AT&T on Saturday announced that it will acquire Time Warner Inc. for $85.4 billion.
The boards of directors of both companies have approved the deal, but it must still pass muster with regulators.
"Premium content always wins. It has been true on the big screen, the TV screen and now it's proving true on the mobile screen," AT&T chief Randall Stephenson said in a statement. "We'll have the world's best premium content with the networks to deliver it to every screen.
"A big customer pain point is paying for content once but not being able to access it on any device, anywhere. Our goal is to solve that. We intend to give customers unmatched choice, quality, value and experiences that will define the future of media and communications," he continued.
Time Warner Inc. is not to be confused with Time Warner Cable; the two companies split in 2009. Time Warner Inc. now comprises Home Box Office, Inc., Turner and Warner Bros. Entertainment Inc. -- whose properties include HBO and Cinemax, CNN, TBS, TNT and more.
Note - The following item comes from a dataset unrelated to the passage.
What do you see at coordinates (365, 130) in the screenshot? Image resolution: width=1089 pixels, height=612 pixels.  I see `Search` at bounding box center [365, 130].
Time Warner and AT&T talked up the opportunities for original content. "Owning content will help AT&T innovate on new advertising options, which, combined with subscriptions, will help pay for the cost of content creation. This two-sided business model -- advertising- and subscription-based -- gives customers the largest amount of premium content at the best value," they said in a statement.
AT&T closed its acquisition of DirecTV last year. Recently, AT&T announced plans to launch a streaming video service by the end of the year. Dubbed "DirecTV Now," it will offer more than 100 channels at a "very, very aggressive price point," Stephenson said last month.
Like they did when Comcast acquired NBC Universal in 2011, regulators will likely have questions. Already, Sen. Al Franken, a Minnesota Democrat, said in a statement that the deal "raises some immediate flags about consolidation in the media market."
"I'm skeptical of huge media mergers because they can lead to higher costs, fewer choices and even worse service for consumers," Sen. Franken said. "And regulators often agree, like when Comcast unsuccessfully tried to buy Time Warner Cable, a deal that I fiercely opposed. In the coming days, I'm going to be pressing for further details about this reported deal and how it would affect the American consumer, who deserves access to the content they want and whose pocketbook continues to be squeezed by rising cable and internet costs."